*Instructions for the task*
Once you reach the line containing "Task: Select the arrow pointer tool" in the data below, restate each line word for word up to and including the one containing "This screenshot has height=1568, width=706.".

*****

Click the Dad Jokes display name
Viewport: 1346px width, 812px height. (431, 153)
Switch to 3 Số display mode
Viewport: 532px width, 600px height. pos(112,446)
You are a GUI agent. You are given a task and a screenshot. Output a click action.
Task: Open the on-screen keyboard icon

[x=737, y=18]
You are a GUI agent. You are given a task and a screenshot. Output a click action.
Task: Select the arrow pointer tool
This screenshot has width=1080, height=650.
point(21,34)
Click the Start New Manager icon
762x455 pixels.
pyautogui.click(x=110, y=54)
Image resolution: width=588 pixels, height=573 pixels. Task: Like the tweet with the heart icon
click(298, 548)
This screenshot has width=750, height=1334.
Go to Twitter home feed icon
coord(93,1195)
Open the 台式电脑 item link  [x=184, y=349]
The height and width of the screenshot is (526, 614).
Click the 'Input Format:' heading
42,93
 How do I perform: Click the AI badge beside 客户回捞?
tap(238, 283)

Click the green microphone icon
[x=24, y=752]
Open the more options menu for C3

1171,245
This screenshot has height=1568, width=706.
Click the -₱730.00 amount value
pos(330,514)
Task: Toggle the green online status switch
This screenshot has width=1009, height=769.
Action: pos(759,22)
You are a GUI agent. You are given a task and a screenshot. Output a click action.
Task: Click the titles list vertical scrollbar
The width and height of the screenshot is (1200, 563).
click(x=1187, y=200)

*****

*Exercise output*
Task: Select the arrow pointer tool
This screenshot has width=1080, height=650.
point(21,34)
Click the Start New Manager icon
762x455 pixels.
pyautogui.click(x=110, y=54)
Image resolution: width=588 pixels, height=573 pixels. Task: Like the tweet with the heart icon
click(298, 548)
This screenshot has width=750, height=1334.
Go to Twitter home feed icon
coord(93,1195)
Open the 台式电脑 item link  [x=184, y=349]
The height and width of the screenshot is (526, 614).
Click the 'Input Format:' heading
42,93
 How do I perform: Click the AI badge beside 客户回捞?
tap(238, 283)

Click the green microphone icon
[x=24, y=752]
Open the more options menu for C3

1171,245
This screenshot has height=1568, width=706.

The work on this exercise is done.